● WHAT THIS TASK INVOLVES: Every record here should be printed again exactly.

──────────

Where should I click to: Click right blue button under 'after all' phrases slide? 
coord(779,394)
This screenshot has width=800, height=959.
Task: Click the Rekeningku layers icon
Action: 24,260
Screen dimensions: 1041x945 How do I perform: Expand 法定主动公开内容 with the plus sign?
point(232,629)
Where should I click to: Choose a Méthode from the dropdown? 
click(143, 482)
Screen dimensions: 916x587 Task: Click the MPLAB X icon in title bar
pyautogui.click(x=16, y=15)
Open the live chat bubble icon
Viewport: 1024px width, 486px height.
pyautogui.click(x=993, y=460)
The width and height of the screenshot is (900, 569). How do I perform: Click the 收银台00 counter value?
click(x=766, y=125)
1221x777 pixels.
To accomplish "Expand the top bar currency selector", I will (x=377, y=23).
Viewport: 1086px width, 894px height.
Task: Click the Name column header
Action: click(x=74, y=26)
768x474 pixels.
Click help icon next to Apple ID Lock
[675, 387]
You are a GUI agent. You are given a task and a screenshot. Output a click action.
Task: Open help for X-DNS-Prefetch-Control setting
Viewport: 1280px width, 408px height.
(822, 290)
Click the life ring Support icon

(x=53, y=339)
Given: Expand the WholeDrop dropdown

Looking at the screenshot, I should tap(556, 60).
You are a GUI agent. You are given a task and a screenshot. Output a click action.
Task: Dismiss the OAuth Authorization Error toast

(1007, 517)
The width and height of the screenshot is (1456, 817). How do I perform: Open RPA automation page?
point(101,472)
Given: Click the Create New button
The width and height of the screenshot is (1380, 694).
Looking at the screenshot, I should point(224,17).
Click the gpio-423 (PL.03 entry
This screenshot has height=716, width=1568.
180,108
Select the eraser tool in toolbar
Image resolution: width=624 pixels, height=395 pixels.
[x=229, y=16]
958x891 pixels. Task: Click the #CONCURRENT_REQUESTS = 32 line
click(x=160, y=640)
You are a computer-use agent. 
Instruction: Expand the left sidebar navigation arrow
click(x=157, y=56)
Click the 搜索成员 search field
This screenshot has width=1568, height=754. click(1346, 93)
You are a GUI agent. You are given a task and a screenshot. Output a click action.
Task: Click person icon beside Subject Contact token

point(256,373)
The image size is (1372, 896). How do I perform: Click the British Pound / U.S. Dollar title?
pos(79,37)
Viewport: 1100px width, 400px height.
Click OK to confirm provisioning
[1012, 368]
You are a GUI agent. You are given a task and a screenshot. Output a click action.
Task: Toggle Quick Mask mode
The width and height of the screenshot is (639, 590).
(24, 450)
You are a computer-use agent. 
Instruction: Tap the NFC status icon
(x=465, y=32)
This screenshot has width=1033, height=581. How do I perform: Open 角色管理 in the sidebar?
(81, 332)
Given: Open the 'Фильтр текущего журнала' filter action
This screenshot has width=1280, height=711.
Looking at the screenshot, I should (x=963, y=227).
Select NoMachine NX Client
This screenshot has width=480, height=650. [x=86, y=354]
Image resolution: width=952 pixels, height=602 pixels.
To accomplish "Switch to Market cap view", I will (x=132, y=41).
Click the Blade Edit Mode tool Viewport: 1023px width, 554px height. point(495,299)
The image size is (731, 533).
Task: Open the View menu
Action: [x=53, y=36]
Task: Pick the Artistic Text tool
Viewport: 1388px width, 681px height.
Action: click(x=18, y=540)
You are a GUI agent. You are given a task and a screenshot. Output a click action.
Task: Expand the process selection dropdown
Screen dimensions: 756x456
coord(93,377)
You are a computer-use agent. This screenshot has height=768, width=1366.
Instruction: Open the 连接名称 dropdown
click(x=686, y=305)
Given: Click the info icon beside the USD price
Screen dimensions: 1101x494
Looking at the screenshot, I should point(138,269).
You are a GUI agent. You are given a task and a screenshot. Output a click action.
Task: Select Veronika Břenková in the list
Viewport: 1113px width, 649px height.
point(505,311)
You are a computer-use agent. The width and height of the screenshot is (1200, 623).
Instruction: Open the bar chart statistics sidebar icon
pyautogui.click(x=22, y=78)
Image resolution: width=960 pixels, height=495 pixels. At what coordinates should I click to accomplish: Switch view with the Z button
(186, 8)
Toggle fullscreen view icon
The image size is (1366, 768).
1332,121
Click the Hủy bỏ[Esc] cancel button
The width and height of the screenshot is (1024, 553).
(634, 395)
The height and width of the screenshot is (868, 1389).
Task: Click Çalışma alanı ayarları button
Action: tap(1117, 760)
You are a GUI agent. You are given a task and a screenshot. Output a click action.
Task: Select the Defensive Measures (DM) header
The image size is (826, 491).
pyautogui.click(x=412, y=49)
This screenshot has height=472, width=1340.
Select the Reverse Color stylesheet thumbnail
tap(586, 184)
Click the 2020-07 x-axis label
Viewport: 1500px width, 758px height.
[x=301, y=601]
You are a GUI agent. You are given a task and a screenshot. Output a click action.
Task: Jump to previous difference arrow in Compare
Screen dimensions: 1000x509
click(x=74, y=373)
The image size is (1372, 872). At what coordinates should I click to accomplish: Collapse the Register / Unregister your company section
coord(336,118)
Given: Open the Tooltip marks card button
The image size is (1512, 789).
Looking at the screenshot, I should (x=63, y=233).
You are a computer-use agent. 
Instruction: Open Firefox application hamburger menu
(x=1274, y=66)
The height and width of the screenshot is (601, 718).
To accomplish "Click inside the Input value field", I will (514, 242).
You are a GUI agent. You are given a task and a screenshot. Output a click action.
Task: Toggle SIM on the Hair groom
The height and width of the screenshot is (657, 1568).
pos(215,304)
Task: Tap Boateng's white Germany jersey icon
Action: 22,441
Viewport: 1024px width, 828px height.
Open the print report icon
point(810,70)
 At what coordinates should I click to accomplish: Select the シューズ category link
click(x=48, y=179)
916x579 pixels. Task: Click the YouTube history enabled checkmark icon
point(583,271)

──────────

● RESPONSE TO THE EXERCISE:
Where should I click to: Click right blue button under 'after all' phrases slide? 
coord(779,394)
This screenshot has width=800, height=959.
Task: Click the Rekeningku layers icon
Action: 24,260
Screen dimensions: 1041x945 How do I perform: Expand 法定主动公开内容 with the plus sign?
point(232,629)
Where should I click to: Choose a Méthode from the dropdown? 
click(143, 482)
Screen dimensions: 916x587 Task: Click the MPLAB X icon in title bar
pyautogui.click(x=16, y=15)
Open the live chat bubble icon
Viewport: 1024px width, 486px height.
pyautogui.click(x=993, y=460)
The width and height of the screenshot is (900, 569). How do I perform: Click the 收银台00 counter value?
click(x=766, y=125)
1221x777 pixels.
To accomplish "Expand the top bar currency selector", I will (x=377, y=23).
Viewport: 1086px width, 894px height.
Task: Click the Name column header
Action: click(x=74, y=26)
768x474 pixels.
Click help icon next to Apple ID Lock
[675, 387]
You are a GUI agent. You are given a task and a screenshot. Output a click action.
Task: Open help for X-DNS-Prefetch-Control setting
Viewport: 1280px width, 408px height.
(822, 290)
Click the life ring Support icon

(x=53, y=339)
Given: Expand the WholeDrop dropdown

Looking at the screenshot, I should tap(556, 60).
You are a GUI agent. You are given a task and a screenshot. Output a click action.
Task: Dismiss the OAuth Authorization Error toast

(1007, 517)
The width and height of the screenshot is (1456, 817). How do I perform: Open RPA automation page?
point(101,472)
Given: Click the Create New button
The width and height of the screenshot is (1380, 694).
Looking at the screenshot, I should point(224,17).
Click the gpio-423 (PL.03 entry
This screenshot has height=716, width=1568.
180,108
Select the eraser tool in toolbar
Image resolution: width=624 pixels, height=395 pixels.
[x=229, y=16]
958x891 pixels. Task: Click the #CONCURRENT_REQUESTS = 32 line
click(x=160, y=640)
You are a computer-use agent. 
Instruction: Expand the left sidebar navigation arrow
click(x=157, y=56)
Click the 搜索成员 search field
This screenshot has width=1568, height=754. click(1346, 93)
You are a GUI agent. You are given a task and a screenshot. Output a click action.
Task: Click person icon beside Subject Contact token

point(256,373)
The image size is (1372, 896). How do I perform: Click the British Pound / U.S. Dollar title?
pos(79,37)
Viewport: 1100px width, 400px height.
Click OK to confirm provisioning
[1012, 368]
You are a GUI agent. You are given a task and a screenshot. Output a click action.
Task: Toggle Quick Mask mode
The width and height of the screenshot is (639, 590).
(24, 450)
You are a computer-use agent. 
Instruction: Tap the NFC status icon
(x=465, y=32)
This screenshot has width=1033, height=581. How do I perform: Open 角色管理 in the sidebar?
(81, 332)
Given: Open the 'Фильтр текущего журнала' filter action
This screenshot has width=1280, height=711.
Looking at the screenshot, I should (x=963, y=227).
Select NoMachine NX Client
This screenshot has width=480, height=650. [x=86, y=354]
Image resolution: width=952 pixels, height=602 pixels.
To accomplish "Switch to Market cap view", I will (x=132, y=41).
Click the Blade Edit Mode tool Viewport: 1023px width, 554px height. point(495,299)
The image size is (731, 533).
Task: Open the View menu
Action: [x=53, y=36]
Task: Pick the Artistic Text tool
Viewport: 1388px width, 681px height.
Action: click(x=18, y=540)
You are a GUI agent. You are given a task and a screenshot. Output a click action.
Task: Expand the process selection dropdown
Screen dimensions: 756x456
coord(93,377)
You are a computer-use agent. This screenshot has height=768, width=1366.
Instruction: Open the 连接名称 dropdown
click(x=686, y=305)
Given: Click the info icon beside the USD price
Screen dimensions: 1101x494
Looking at the screenshot, I should point(138,269).
You are a GUI agent. You are given a task and a screenshot. Output a click action.
Task: Select Veronika Břenková in the list
Viewport: 1113px width, 649px height.
point(505,311)
You are a computer-use agent. The width and height of the screenshot is (1200, 623).
Instruction: Open the bar chart statistics sidebar icon
pyautogui.click(x=22, y=78)
Image resolution: width=960 pixels, height=495 pixels. At what coordinates should I click to accomplish: Switch view with the Z button
(186, 8)
Toggle fullscreen view icon
The image size is (1366, 768).
1332,121
Click the Hủy bỏ[Esc] cancel button
The width and height of the screenshot is (1024, 553).
(634, 395)
The height and width of the screenshot is (868, 1389).
Task: Click Çalışma alanı ayarları button
Action: tap(1117, 760)
You are a GUI agent. You are given a task and a screenshot. Output a click action.
Task: Select the Defensive Measures (DM) header
The image size is (826, 491).
pyautogui.click(x=412, y=49)
This screenshot has height=472, width=1340.
Select the Reverse Color stylesheet thumbnail
tap(586, 184)
Click the 2020-07 x-axis label
Viewport: 1500px width, 758px height.
[x=301, y=601]
You are a GUI agent. You are given a task and a screenshot. Output a click action.
Task: Jump to previous difference arrow in Compare
Screen dimensions: 1000x509
click(x=74, y=373)
The image size is (1372, 872). At what coordinates should I click to accomplish: Collapse the Register / Unregister your company section
coord(336,118)
Given: Open the Tooltip marks card button
The image size is (1512, 789).
Looking at the screenshot, I should (x=63, y=233).
You are a computer-use agent. 
Instruction: Open Firefox application hamburger menu
(x=1274, y=66)
The height and width of the screenshot is (601, 718).
To accomplish "Click inside the Input value field", I will (514, 242).
You are a GUI agent. You are given a task and a screenshot. Output a click action.
Task: Toggle SIM on the Hair groom
The height and width of the screenshot is (657, 1568).
pos(215,304)
Task: Tap Boateng's white Germany jersey icon
Action: 22,441
Viewport: 1024px width, 828px height.
Open the print report icon
point(810,70)
 At what coordinates should I click to accomplish: Select the シューズ category link
click(x=48, y=179)
916x579 pixels. Task: Click the YouTube history enabled checkmark icon
point(583,271)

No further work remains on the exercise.